Task to carry out - Update the data below by replacing each "Where should I click to:" with "Which point completes this step:" and keeping everything else the same.

Records -
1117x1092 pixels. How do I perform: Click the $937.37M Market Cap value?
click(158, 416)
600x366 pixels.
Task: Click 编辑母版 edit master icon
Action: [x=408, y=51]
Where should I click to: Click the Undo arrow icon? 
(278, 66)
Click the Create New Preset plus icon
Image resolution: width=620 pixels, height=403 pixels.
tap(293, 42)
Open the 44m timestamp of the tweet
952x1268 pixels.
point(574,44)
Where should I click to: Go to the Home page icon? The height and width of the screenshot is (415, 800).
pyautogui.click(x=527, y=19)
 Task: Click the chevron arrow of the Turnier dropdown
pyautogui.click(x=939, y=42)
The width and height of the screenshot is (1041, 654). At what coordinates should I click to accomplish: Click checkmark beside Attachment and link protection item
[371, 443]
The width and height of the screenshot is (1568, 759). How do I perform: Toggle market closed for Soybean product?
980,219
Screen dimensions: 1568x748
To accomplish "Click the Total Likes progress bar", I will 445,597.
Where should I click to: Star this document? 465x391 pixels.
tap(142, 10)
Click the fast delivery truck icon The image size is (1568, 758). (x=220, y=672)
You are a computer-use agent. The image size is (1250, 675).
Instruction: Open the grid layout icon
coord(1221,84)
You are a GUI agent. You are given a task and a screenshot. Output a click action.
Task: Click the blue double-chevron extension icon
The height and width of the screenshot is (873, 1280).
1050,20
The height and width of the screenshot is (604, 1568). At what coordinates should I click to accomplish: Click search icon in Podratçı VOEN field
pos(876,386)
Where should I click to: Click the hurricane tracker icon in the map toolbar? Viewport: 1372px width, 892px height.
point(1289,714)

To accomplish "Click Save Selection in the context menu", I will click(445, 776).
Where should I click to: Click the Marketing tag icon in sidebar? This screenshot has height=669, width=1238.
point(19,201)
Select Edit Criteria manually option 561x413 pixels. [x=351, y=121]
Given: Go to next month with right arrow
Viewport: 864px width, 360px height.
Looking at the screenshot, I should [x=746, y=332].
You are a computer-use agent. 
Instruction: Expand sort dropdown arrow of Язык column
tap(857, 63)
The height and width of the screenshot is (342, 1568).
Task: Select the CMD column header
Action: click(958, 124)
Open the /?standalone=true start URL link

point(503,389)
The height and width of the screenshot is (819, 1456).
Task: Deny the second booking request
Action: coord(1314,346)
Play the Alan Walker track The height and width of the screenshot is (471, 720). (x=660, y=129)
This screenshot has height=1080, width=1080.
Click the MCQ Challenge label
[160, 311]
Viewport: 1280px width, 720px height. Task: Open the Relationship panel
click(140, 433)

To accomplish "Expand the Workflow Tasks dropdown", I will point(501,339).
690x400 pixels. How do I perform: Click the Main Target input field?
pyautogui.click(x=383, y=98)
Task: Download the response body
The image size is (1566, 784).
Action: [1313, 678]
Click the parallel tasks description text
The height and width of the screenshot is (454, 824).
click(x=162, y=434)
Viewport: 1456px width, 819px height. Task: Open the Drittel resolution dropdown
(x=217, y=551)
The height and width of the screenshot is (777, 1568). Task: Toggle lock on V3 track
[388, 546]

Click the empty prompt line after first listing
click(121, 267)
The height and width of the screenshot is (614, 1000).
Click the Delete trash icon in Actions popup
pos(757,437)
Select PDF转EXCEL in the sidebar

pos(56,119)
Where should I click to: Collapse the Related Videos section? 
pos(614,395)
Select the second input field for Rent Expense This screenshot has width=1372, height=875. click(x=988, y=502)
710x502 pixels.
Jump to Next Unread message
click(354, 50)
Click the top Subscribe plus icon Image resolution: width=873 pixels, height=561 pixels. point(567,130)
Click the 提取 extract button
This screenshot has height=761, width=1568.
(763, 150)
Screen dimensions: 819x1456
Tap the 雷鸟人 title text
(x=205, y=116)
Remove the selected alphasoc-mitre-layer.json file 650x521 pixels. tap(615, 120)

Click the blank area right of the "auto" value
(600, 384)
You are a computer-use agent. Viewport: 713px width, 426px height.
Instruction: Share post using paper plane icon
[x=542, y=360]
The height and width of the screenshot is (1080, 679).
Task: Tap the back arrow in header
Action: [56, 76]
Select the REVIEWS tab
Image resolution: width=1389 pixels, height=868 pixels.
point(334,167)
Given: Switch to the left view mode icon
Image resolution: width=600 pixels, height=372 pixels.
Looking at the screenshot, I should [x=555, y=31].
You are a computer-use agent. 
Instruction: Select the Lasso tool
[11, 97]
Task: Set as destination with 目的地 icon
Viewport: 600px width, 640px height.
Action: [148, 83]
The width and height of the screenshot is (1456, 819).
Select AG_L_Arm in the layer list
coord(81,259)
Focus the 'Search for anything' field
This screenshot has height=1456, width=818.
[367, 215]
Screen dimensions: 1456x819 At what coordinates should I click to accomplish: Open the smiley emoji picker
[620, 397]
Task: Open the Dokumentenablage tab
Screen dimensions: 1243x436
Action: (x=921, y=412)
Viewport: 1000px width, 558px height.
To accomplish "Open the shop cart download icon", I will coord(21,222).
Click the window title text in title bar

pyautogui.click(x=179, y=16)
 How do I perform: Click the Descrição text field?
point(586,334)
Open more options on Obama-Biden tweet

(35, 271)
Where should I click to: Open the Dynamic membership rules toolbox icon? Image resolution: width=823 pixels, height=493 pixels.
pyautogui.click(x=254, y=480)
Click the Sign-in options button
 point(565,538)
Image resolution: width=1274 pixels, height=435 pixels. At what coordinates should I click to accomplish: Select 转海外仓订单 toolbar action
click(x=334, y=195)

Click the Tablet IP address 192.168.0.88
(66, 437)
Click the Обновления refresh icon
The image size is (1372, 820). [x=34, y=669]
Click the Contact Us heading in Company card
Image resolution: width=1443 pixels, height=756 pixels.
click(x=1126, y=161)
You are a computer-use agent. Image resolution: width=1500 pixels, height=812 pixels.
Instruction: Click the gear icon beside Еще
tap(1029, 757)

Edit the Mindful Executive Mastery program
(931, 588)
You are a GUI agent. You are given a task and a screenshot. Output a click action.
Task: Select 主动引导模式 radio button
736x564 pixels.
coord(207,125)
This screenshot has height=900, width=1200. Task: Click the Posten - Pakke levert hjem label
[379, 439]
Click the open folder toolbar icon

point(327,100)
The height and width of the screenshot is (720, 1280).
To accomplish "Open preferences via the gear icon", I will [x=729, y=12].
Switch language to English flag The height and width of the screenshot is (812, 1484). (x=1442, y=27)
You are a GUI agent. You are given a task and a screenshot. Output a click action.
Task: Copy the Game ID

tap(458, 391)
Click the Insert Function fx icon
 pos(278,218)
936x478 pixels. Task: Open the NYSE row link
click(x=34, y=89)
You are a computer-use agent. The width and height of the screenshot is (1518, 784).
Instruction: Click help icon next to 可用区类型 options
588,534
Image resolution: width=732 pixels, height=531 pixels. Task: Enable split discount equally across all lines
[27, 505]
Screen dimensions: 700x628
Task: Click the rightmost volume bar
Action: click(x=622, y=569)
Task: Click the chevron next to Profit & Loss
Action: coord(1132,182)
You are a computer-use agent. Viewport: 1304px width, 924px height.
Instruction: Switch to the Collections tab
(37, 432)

Output below -
1117x1092 pixels. How do I perform: Click the $937.37M Market Cap value?
click(158, 416)
600x366 pixels.
Task: Click 编辑母版 edit master icon
Action: [x=408, y=51]
Which point completes this step: Click the Undo arrow icon? 
(278, 66)
Click the Create New Preset plus icon
Image resolution: width=620 pixels, height=403 pixels.
tap(293, 42)
Open the 44m timestamp of the tweet
952x1268 pixels.
point(574,44)
Which point completes this step: Go to the Home page icon? The height and width of the screenshot is (415, 800).
pyautogui.click(x=527, y=19)
 Task: Click the chevron arrow of the Turnier dropdown
pyautogui.click(x=939, y=42)
The width and height of the screenshot is (1041, 654). At what coordinates should I click to accomplish: Click checkmark beside Attachment and link protection item
[371, 443]
The width and height of the screenshot is (1568, 759). How do I perform: Toggle market closed for Soybean product?
980,219
Screen dimensions: 1568x748
To accomplish "Click the Total Likes progress bar", I will 445,597.
Which point completes this step: Star this document? 465x391 pixels.
tap(142, 10)
Click the fast delivery truck icon The image size is (1568, 758). (x=220, y=672)
You are a computer-use agent. The image size is (1250, 675).
Instruction: Open the grid layout icon
coord(1221,84)
You are a GUI agent. You are given a task and a screenshot. Output a click action.
Task: Click the blue double-chevron extension icon
The height and width of the screenshot is (873, 1280).
1050,20
The height and width of the screenshot is (604, 1568). At what coordinates should I click to accomplish: Click search icon in Podratçı VOEN field
pos(876,386)
Which point completes this step: Click the hurricane tracker icon in the map toolbar? Viewport: 1372px width, 892px height.
point(1289,714)

To accomplish "Click Save Selection in the context menu", I will click(445, 776).
Which point completes this step: Click the Marketing tag icon in sidebar? This screenshot has height=669, width=1238.
point(19,201)
Select Edit Criteria manually option 561x413 pixels. [x=351, y=121]
Given: Go to next month with right arrow
Viewport: 864px width, 360px height.
Looking at the screenshot, I should [x=746, y=332].
You are a computer-use agent. 
Instruction: Expand sort dropdown arrow of Язык column
tap(857, 63)
The height and width of the screenshot is (342, 1568).
Task: Select the CMD column header
Action: click(958, 124)
Open the /?standalone=true start URL link

point(503,389)
The height and width of the screenshot is (819, 1456).
Task: Deny the second booking request
Action: coord(1314,346)
Play the Alan Walker track The height and width of the screenshot is (471, 720). (x=660, y=129)
This screenshot has height=1080, width=1080.
Click the MCQ Challenge label
[160, 311]
Viewport: 1280px width, 720px height. Task: Open the Relationship panel
click(140, 433)

To accomplish "Expand the Workflow Tasks dropdown", I will point(501,339).
690x400 pixels. How do I perform: Click the Main Target input field?
pyautogui.click(x=383, y=98)
Task: Download the response body
The image size is (1566, 784).
Action: [1313, 678]
Click the parallel tasks description text
The height and width of the screenshot is (454, 824).
click(x=162, y=434)
Viewport: 1456px width, 819px height. Task: Open the Drittel resolution dropdown
(x=217, y=551)
The height and width of the screenshot is (777, 1568). Task: Toggle lock on V3 track
[388, 546]

Click the empty prompt line after first listing
click(121, 267)
The height and width of the screenshot is (614, 1000).
Click the Delete trash icon in Actions popup
pos(757,437)
Select PDF转EXCEL in the sidebar

pos(56,119)
Which point completes this step: Collapse the Related Videos section? 
pos(614,395)
Select the second input field for Rent Expense This screenshot has width=1372, height=875. click(x=988, y=502)
710x502 pixels.
Jump to Next Unread message
click(354, 50)
Click the top Subscribe plus icon Image resolution: width=873 pixels, height=561 pixels. point(567,130)
Click the 提取 extract button
This screenshot has height=761, width=1568.
(763, 150)
Screen dimensions: 819x1456
Tap the 雷鸟人 title text
(x=205, y=116)
Remove the selected alphasoc-mitre-layer.json file 650x521 pixels. tap(615, 120)

Click the blank area right of the "auto" value
(600, 384)
You are a computer-use agent. Viewport: 713px width, 426px height.
Instruction: Share post using paper plane icon
[x=542, y=360]
The height and width of the screenshot is (1080, 679).
Task: Tap the back arrow in header
Action: [56, 76]
Select the REVIEWS tab
Image resolution: width=1389 pixels, height=868 pixels.
point(334,167)
Given: Switch to the left view mode icon
Image resolution: width=600 pixels, height=372 pixels.
Looking at the screenshot, I should [x=555, y=31].
You are a computer-use agent. 
Instruction: Select the Lasso tool
[11, 97]
Task: Set as destination with 目的地 icon
Viewport: 600px width, 640px height.
Action: [148, 83]
The width and height of the screenshot is (1456, 819).
Select AG_L_Arm in the layer list
coord(81,259)
Focus the 'Search for anything' field
This screenshot has height=1456, width=818.
[367, 215]
Screen dimensions: 1456x819 At what coordinates should I click to accomplish: Open the smiley emoji picker
[620, 397]
Task: Open the Dokumentenablage tab
Screen dimensions: 1243x436
Action: (x=921, y=412)
Viewport: 1000px width, 558px height.
To accomplish "Open the shop cart download icon", I will coord(21,222).
Click the window title text in title bar

pyautogui.click(x=179, y=16)
 How do I perform: Click the Descrição text field?
point(586,334)
Open more options on Obama-Biden tweet

(35, 271)
Which point completes this step: Open the Dynamic membership rules toolbox icon? Image resolution: width=823 pixels, height=493 pixels.
pyautogui.click(x=254, y=480)
Click the Sign-in options button
 point(565,538)
Image resolution: width=1274 pixels, height=435 pixels. At what coordinates should I click to accomplish: Select 转海外仓订单 toolbar action
click(x=334, y=195)

Click the Tablet IP address 192.168.0.88
(66, 437)
Click the Обновления refresh icon
The image size is (1372, 820). [x=34, y=669]
Click the Contact Us heading in Company card
Image resolution: width=1443 pixels, height=756 pixels.
click(x=1126, y=161)
You are a computer-use agent. Image resolution: width=1500 pixels, height=812 pixels.
Instruction: Click the gear icon beside Еще
tap(1029, 757)

Edit the Mindful Executive Mastery program
(931, 588)
You are a GUI agent. You are given a task and a screenshot. Output a click action.
Task: Select 主动引导模式 radio button
736x564 pixels.
coord(207,125)
This screenshot has height=900, width=1200. Task: Click the Posten - Pakke levert hjem label
[379, 439]
Click the open folder toolbar icon

point(327,100)
The height and width of the screenshot is (720, 1280).
To accomplish "Open preferences via the gear icon", I will [x=729, y=12].
Switch language to English flag The height and width of the screenshot is (812, 1484). (x=1442, y=27)
You are a GUI agent. You are given a task and a screenshot. Output a click action.
Task: Copy the Game ID

tap(458, 391)
Click the Insert Function fx icon
 pos(278,218)
936x478 pixels. Task: Open the NYSE row link
click(x=34, y=89)
You are a computer-use agent. The width and height of the screenshot is (1518, 784).
Instruction: Click help icon next to 可用区类型 options
588,534
Image resolution: width=732 pixels, height=531 pixels. Task: Enable split discount equally across all lines
[27, 505]
Screen dimensions: 700x628
Task: Click the rightmost volume bar
Action: click(x=622, y=569)
Task: Click the chevron next to Profit & Loss
Action: coord(1132,182)
You are a computer-use agent. Viewport: 1304px width, 924px height.
Instruction: Switch to the Collections tab
(37, 432)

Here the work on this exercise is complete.